Darcy Romaine
Darcy Romaine is a trial lawyer for the seriously injured. He has won trials where liability is complex and where the injuries involve catastrophic brain injury, complicated orthopaedic injury, and severe burn injury. Professionally, he is best known for his trials involving municipal negligence and his courtroom efforts to have regulations governing municipality maintenance obligations struck for providing unsafe and inadequate levels of care to the motoring public.

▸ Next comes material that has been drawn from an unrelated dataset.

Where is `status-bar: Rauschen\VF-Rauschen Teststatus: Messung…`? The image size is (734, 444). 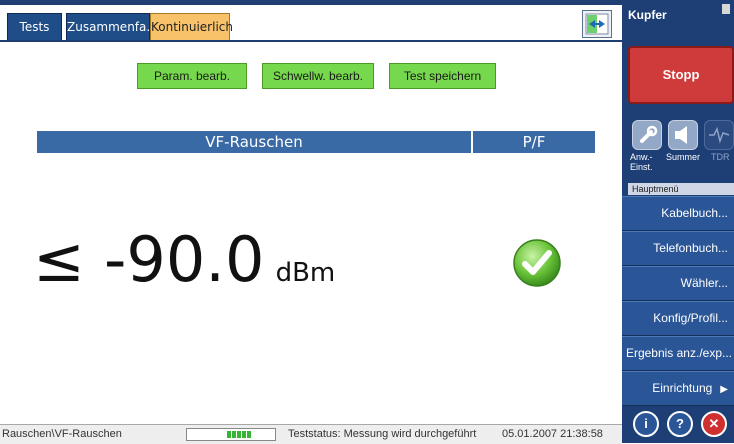 status-bar: Rauschen\VF-Rauschen Teststatus: Messung… is located at coordinates (311, 434).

Darcy has also acted as outside counsel on behalf of the Ontario Public Guardian and Trustee, representing those whose injuries render them incapable of making legal decisions. Notably, such cases include a successful 22-day trial against the Ontario Provincial Police, Pelletier v. Her Majesty the Queen, in which a cyclist was struck and rendered catastrophically injured by an O.P.P. cruiser. In the case of Youssef v. Redi-Mix Limited et al., Darcy went to the Supreme Court of Canada to interpret the Residential Tenancies Act and a landlord’s negligent property management, which contributed to a tenant’s livestock escaping the property and catastrophically injuring a passing motorcyclist.

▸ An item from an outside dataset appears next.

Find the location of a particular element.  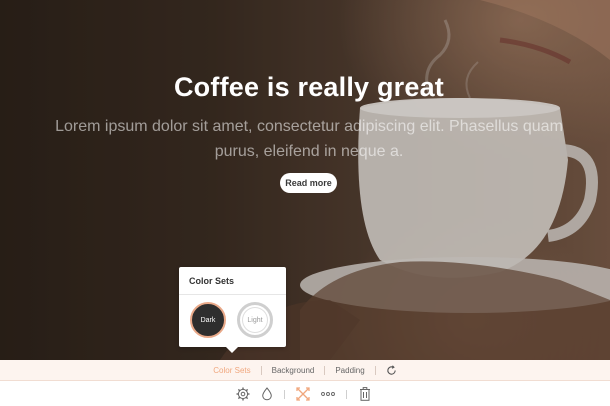

more-icon is located at coordinates (328, 394).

Darcy is a former director of the York Region Law Association and of the Ontario Trial Lawyers Association (OTLA). In 2015, he was selected as OTLA’s representative to review Ontario’s proposed Protocol for Traffic Injury Management, to question the research scientists who authored the protocol, and to make submissions to the provincial government. In 2023, Darcy was appointed by the Ontario Superior Court of Justice and the Ministry of the Attorney General to the Civil Rules Committee and the Civil Rules Review Committee.
Darcy is also a frequent speaker at conferences concerning personal injury trial practice, focusing on municipal liability and trial conduct. He has presented at the Advocates’ Society, the Canadian Institute, the Law Society of Ontario, and has chaired and spoken at conferences with the Ontario Trial Lawyer’s Association. He has published numerous trade papers and articles on civil litigation and co-authored the chapter on municipal liability in the Oatley McLeish Guide to Personal Injury Practice in Motor Vehicle Cases.
His peers have continually selected Darcy for inclusion in the Best Lawyers in Canada Legal Directory since 2019 . More important than such recognition, Darcy would argue, are his trial and appeal results.
Darcy received his LL.B. from Osgoode Hall in 2002 and a Bachelor of Arts in Philosophy and English Literature in 1999 from the University of Ottawa. He was called to the Ontario bar in 2003.